**Challenge:**
Rewrite the listing below, changing every "computer-use agent" to "desktop automation agent" and leaving everything else as it is.

### Records shown

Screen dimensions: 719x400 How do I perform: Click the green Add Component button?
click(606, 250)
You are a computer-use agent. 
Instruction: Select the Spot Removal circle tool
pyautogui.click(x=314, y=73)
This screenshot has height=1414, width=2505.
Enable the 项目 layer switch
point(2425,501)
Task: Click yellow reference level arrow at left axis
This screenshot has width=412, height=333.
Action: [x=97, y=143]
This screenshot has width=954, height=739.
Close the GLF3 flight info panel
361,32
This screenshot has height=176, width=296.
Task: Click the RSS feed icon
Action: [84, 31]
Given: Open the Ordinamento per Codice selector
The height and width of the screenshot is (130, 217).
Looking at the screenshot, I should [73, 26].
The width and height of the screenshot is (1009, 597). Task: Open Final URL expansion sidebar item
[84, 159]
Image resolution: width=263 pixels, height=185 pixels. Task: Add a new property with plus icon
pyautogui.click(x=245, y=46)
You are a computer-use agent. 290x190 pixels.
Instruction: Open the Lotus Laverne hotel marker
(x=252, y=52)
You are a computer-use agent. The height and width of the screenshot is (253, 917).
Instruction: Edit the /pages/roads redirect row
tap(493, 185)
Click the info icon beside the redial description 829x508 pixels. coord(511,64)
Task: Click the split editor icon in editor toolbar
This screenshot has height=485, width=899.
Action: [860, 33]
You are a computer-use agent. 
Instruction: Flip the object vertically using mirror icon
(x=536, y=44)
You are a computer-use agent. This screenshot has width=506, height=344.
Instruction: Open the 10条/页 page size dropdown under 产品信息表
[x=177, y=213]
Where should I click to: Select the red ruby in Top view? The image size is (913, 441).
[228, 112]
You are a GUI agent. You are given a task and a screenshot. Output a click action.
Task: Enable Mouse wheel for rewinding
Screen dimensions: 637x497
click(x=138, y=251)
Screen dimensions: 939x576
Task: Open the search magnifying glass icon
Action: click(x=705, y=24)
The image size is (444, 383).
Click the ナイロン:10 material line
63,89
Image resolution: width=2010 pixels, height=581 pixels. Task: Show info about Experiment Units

######

**Exercise output:**
Screen dimensions: 719x400 How do I perform: Click the green Add Component button?
click(606, 250)
You are a desktop automation agent. 
Instruction: Select the Spot Removal circle tool
pyautogui.click(x=314, y=73)
This screenshot has height=1414, width=2505.
Enable the 项目 layer switch
point(2425,501)
Task: Click yellow reference level arrow at left axis
This screenshot has width=412, height=333.
Action: [x=97, y=143]
This screenshot has width=954, height=739.
Close the GLF3 flight info panel
361,32
This screenshot has height=176, width=296.
Task: Click the RSS feed icon
Action: [84, 31]
Given: Open the Ordinamento per Codice selector
The height and width of the screenshot is (130, 217).
Looking at the screenshot, I should [73, 26].
The width and height of the screenshot is (1009, 597). Task: Open Final URL expansion sidebar item
[84, 159]
Image resolution: width=263 pixels, height=185 pixels. Task: Add a new property with plus icon
pyautogui.click(x=245, y=46)
You are a desktop automation agent. 290x190 pixels.
Instruction: Open the Lotus Laverne hotel marker
(x=252, y=52)
You are a desktop automation agent. The height and width of the screenshot is (253, 917).
Instruction: Edit the /pages/roads redirect row
tap(493, 185)
Click the info icon beside the redial description 829x508 pixels. coord(511,64)
Task: Click the split editor icon in editor toolbar
This screenshot has height=485, width=899.
Action: [860, 33]
You are a desktop automation agent. 
Instruction: Flip the object vertically using mirror icon
(x=536, y=44)
You are a desktop automation agent. This screenshot has width=506, height=344.
Instruction: Open the 10条/页 page size dropdown under 产品信息表
[x=177, y=213]
Where should I click to: Select the red ruby in Top view? The image size is (913, 441).
[228, 112]
You are a GUI agent. You are given a task and a screenshot. Output a click action.
Task: Enable Mouse wheel for rewinding
Screen dimensions: 637x497
click(x=138, y=251)
Screen dimensions: 939x576
Task: Open the search magnifying glass icon
Action: click(x=705, y=24)
The image size is (444, 383).
Click the ナイロン:10 material line
63,89
Image resolution: width=2010 pixels, height=581 pixels. Task: Show info about Experiment Units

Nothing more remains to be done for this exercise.